EXERCISE AIM —
Copy every line of the material below that contains the string "field", treating uppercase and lowercase as different.

(Some records)

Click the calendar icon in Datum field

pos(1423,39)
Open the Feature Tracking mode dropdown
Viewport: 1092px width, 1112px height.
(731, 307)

SOLUTION BELOW —
Click the calendar icon in Datum field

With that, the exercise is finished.